Description
Describe the bug
Allocating heap for an object of any size and then attempting to initialise any part of the memory using the swr <src reg>, <offset>(<dst addr reg>) or swl <src reg>, <offset>(<dst addr reg>) instructions causes MSAN to falsely report that an uninitialised read is occurring.
This is due to the emulator implementing swr (DynaRecCPU::recSWR) and swl (DynaRecCPU::recSWL) as several micro-ops starting with a read at the aligned address, modifying the lower (swr) or upper (swl) 1-4 bytes, then writing back to the aligned address.
The initial aligned read is performed via PCSX::Memory::read32 (maybe other method depending on the read size, 32, 16, 8 bits respectively) which issues a call to PCSX::Memory::msanGetStatus and thus detects an uninitialised read, invoking a breakpoint + console write.
Expected behavior
Ideally, this should either mask out the bytes being written to when checking initialisation of memory, but still attempt to validate the usability of the memory. Thus, no uninitialised read will be triggered for this circumstance.
Steps to reproduce the bug
Minimal reproducible example:
static __inline__ void* pcsx_msanAlloc(uint32_t size) {
register uint32_t a0 asm("a0") = size;
return *((void* volatile* const)0x1f80208c);
}
static __inline__ void pcsx_msanFree(void* ptr) {
*((void* volatile* const)0x1f80208c) = ptr;
}
int main() {
uint32_t* array = pcsx_msanAlloc(sizeof(uint32_t));
int byte_value = '\0';
asm ("swr %1, 0(%0)"
:
: "r" (array), "r" (byte_value));
pcsx_msanFree(array);
return 0;
}Operating System
MacOS Sequoia
PCSX-Redux version
Version: dec9cd9
Build: 151
Changeset: dec9cd9
Date & time: 2025-04-18 08:19:57
CPU model
Apple M4 Pro
GPU model & Drivers
Apple M4 Pro, OpenGL 4.1, Metal 89.4
BIOS version
OpenBIOS
Options
- Dynarec CPU
- 8MB
- OpenGL GPU
- Fastboot
- Debugger
Iso checks
No response
Logs
Loaded BIOS: /Applications/PCSX-Redux.app/Contents/MacOS/../Resources/share/pcsx-redux/resources/openbios.bin
OpenBIOS detected (69be4aa4)
Loaded CD Image: /Users/jackkilrain/projects/C-CPP/PSX-Minecraft/build/PSXMC.bin[+cue].

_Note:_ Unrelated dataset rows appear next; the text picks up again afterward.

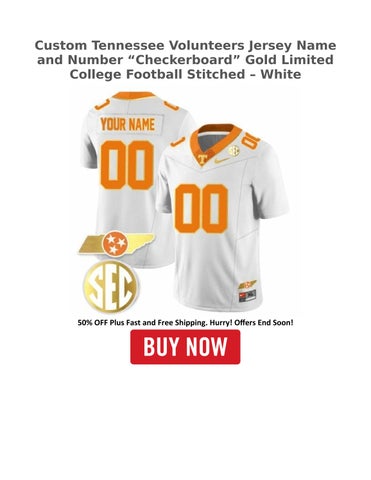371x480 pixels.
Task: Click the 00 number on jersey shoulder
Action: pos(251,140)
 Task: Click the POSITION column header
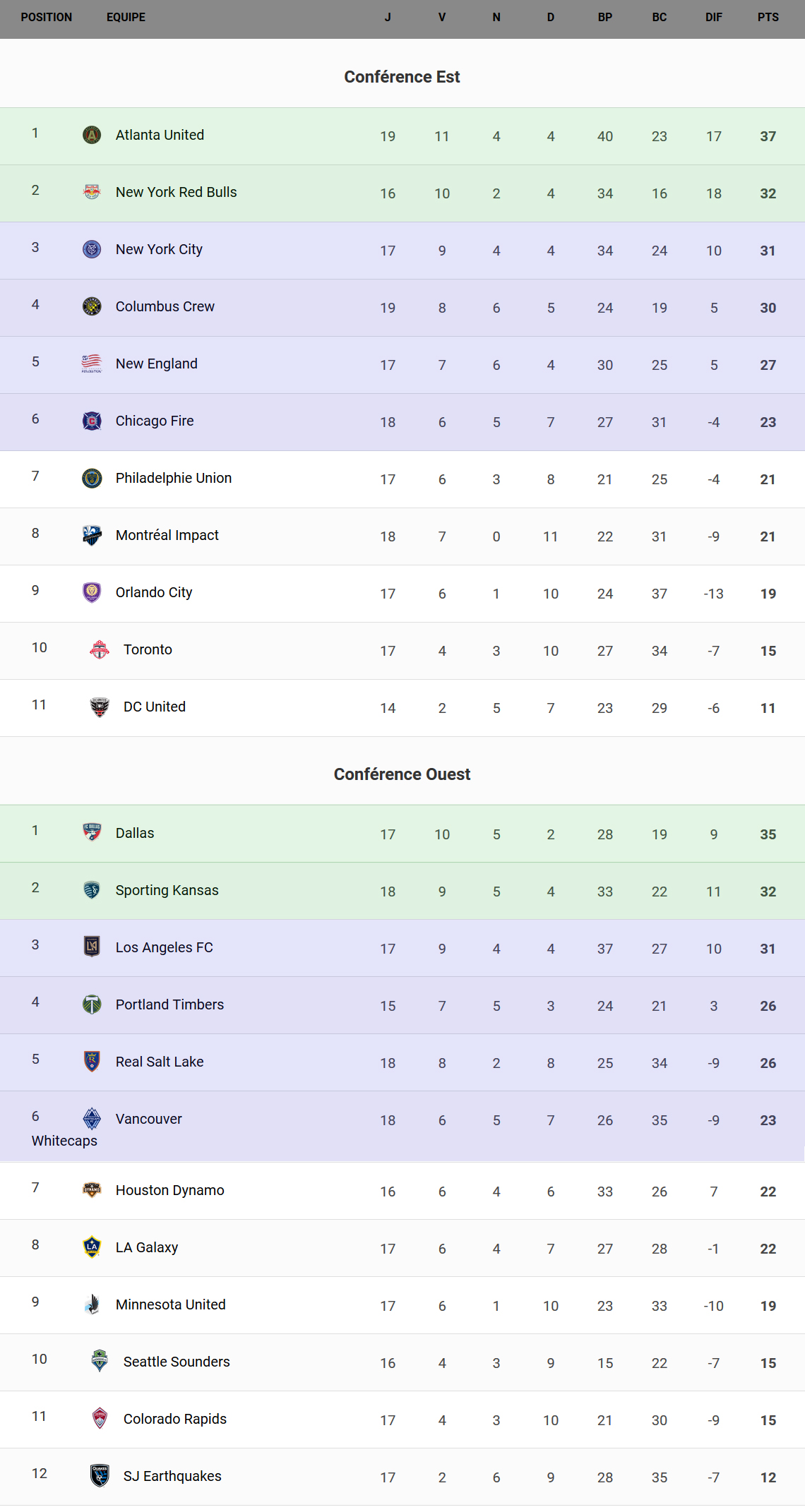click(47, 17)
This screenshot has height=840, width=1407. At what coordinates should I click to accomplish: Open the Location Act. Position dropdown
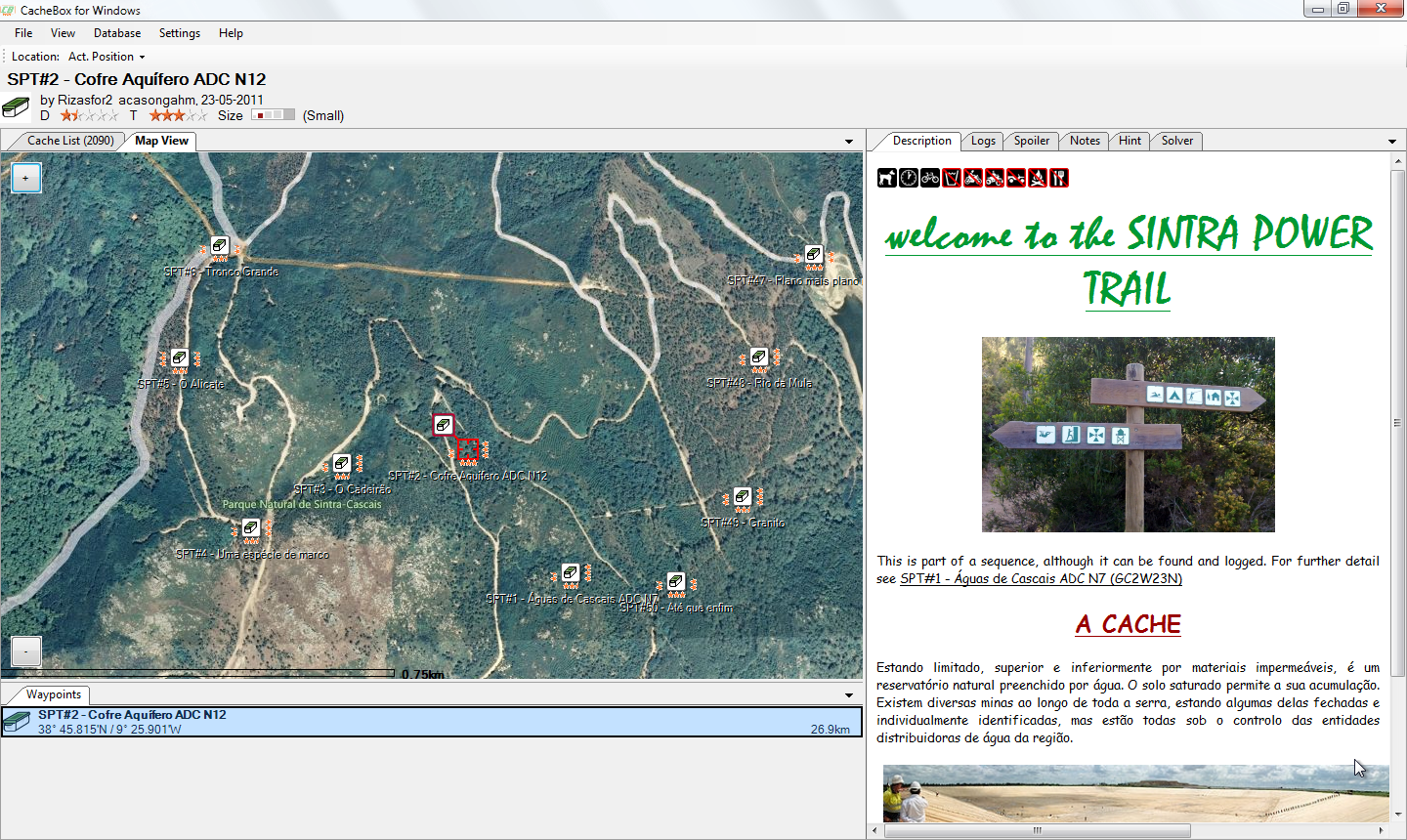tap(107, 57)
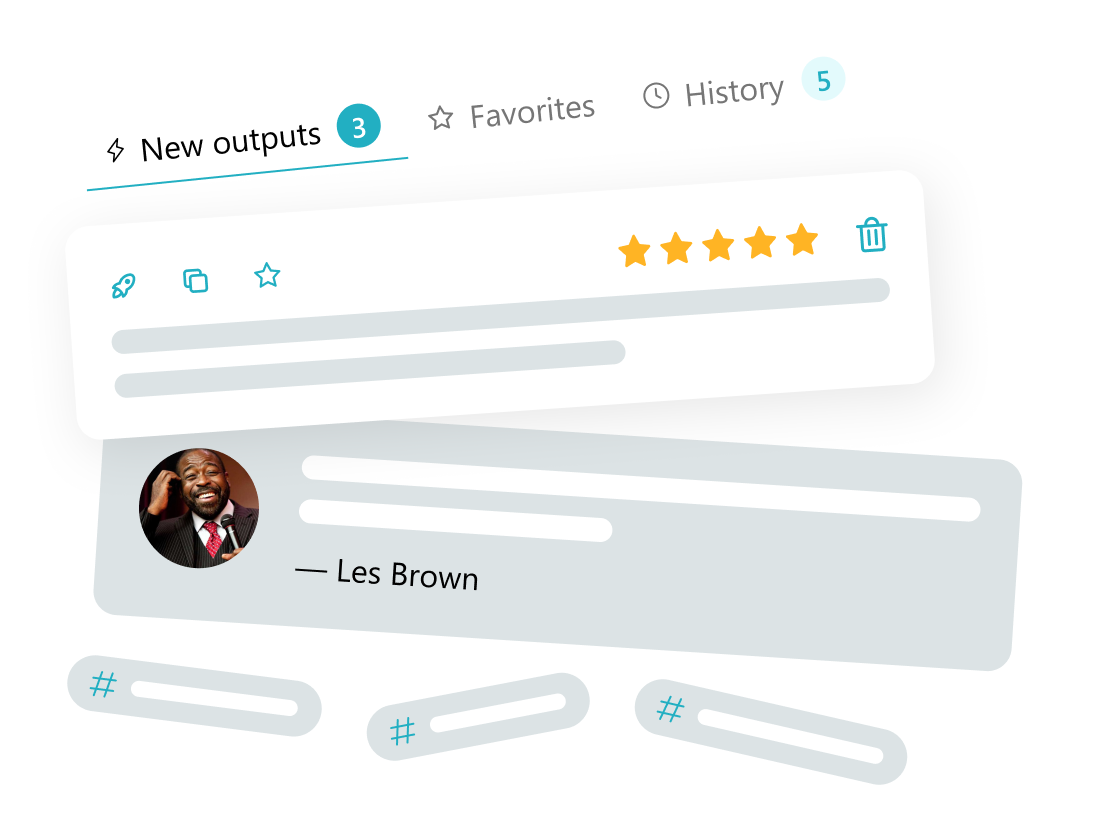
Task: Click Les Brown's profile photo
Action: click(199, 508)
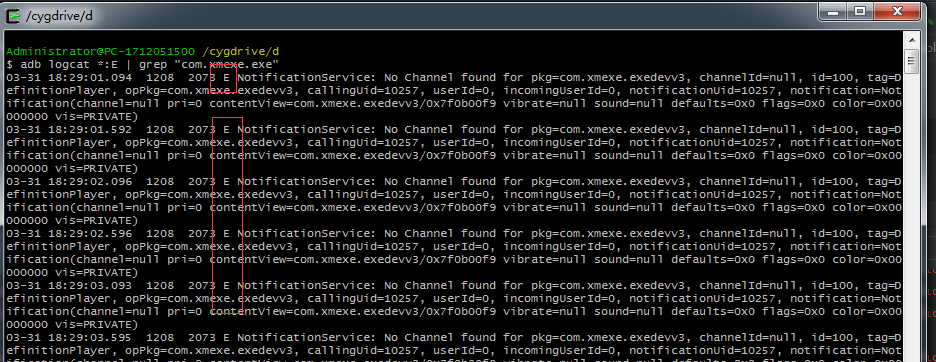Click the small red box around first E

pyautogui.click(x=223, y=77)
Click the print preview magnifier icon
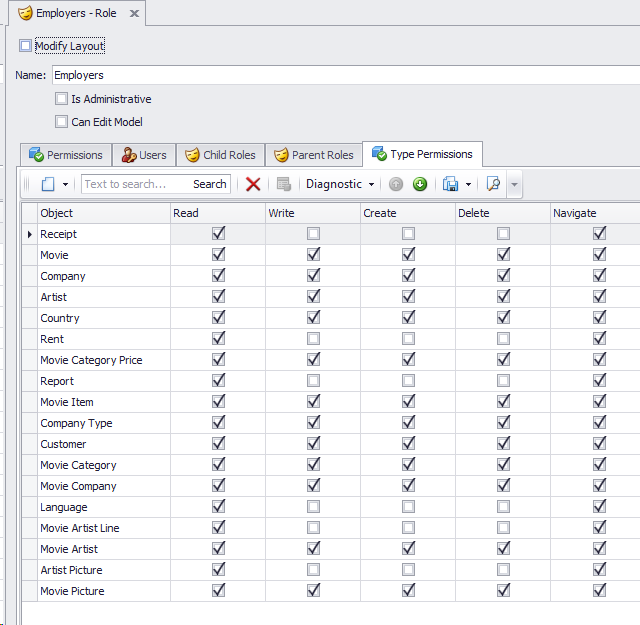 tap(492, 184)
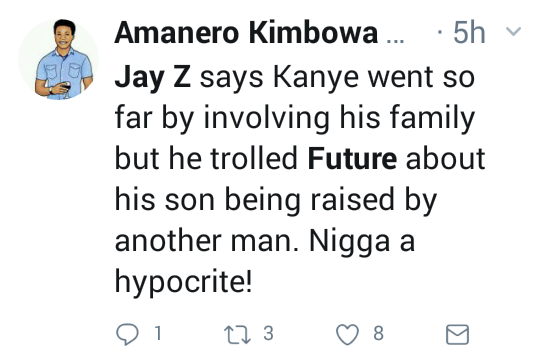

Track 01 (DATA) - Start 00:02:00, Length 00:00:54
CD-ROM Label: PSXMC
CD-ROM ID:
CD-ROM EXE Name: PSXMC.exe
================
uC-sdk - booting
================
BIOS Trace1: 0x0f
BIOS Trace1: 0x0e
BIOS Trace1: 0x01
BIOS Trace1: 0x02
BIOS Trace1: 0x03
BIOS Trace1: 0x04
BIOS Trace1: 0x01
BIOS Trace1: 0x03
BIOS Trace1: 0x04
BIOS Trace1: 0x05
BIOS Trace1: 0x06
BIOS Trace1: 0x02
BIOS Trace1: 0x05
PS-X Realtime Kernel OpenBios - build id d9a6e07696256e0f7b0ac3e9b261e53cfc32e648.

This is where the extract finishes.